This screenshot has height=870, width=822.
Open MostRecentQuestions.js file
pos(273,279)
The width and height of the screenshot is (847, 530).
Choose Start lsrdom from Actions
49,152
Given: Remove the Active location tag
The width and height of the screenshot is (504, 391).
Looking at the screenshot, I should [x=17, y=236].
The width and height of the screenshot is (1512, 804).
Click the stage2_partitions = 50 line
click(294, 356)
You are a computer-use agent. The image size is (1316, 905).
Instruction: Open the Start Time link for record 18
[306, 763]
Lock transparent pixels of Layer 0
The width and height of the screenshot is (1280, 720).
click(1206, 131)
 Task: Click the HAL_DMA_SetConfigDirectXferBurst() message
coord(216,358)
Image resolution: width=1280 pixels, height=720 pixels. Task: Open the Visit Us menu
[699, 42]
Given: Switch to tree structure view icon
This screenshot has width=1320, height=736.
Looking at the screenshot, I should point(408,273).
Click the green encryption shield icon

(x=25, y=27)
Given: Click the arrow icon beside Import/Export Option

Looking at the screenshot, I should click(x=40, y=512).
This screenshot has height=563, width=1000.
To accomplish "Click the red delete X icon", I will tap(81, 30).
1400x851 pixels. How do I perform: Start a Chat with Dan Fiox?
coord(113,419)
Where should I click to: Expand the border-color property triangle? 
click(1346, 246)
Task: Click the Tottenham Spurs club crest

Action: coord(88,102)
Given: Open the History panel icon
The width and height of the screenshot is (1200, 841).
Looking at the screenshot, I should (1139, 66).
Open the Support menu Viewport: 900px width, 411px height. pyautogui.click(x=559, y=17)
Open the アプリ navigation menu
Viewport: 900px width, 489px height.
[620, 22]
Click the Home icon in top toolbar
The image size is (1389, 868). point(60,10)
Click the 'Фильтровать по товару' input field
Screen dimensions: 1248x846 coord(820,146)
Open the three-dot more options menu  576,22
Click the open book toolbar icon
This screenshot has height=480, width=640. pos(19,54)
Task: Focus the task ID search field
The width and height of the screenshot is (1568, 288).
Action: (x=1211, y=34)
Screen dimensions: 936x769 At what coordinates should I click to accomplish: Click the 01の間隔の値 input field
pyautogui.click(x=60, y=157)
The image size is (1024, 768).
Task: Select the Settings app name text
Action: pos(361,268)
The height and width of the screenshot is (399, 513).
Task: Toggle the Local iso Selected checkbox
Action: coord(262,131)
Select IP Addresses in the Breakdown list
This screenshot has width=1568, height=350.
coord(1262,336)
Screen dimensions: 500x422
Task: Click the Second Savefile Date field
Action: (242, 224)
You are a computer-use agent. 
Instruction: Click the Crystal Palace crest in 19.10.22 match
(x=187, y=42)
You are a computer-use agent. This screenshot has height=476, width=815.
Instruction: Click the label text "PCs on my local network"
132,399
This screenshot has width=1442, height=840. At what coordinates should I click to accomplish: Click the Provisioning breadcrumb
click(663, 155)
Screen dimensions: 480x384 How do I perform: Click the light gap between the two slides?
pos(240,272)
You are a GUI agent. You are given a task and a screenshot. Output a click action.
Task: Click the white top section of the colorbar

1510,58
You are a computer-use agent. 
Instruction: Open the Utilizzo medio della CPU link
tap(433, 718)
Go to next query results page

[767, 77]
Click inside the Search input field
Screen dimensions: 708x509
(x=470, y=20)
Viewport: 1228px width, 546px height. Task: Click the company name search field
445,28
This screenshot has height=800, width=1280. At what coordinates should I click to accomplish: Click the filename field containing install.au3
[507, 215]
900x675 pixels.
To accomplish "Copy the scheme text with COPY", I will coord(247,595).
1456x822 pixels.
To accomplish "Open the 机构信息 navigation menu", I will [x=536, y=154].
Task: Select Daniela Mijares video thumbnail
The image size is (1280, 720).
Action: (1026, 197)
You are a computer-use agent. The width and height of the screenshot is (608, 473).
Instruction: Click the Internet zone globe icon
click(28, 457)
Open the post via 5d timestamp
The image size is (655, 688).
....
◆ ASSIGNMENT:
Whenever a line in the data holds "will", copy that line.

◆ ANSWER TO THIS PROBLEM:
To accomplish "Click the red delete X icon", I will tap(81, 30).
To accomplish "Copy the scheme text with COPY", I will coord(247,595).
To accomplish "Open the 机构信息 navigation menu", I will [x=536, y=154].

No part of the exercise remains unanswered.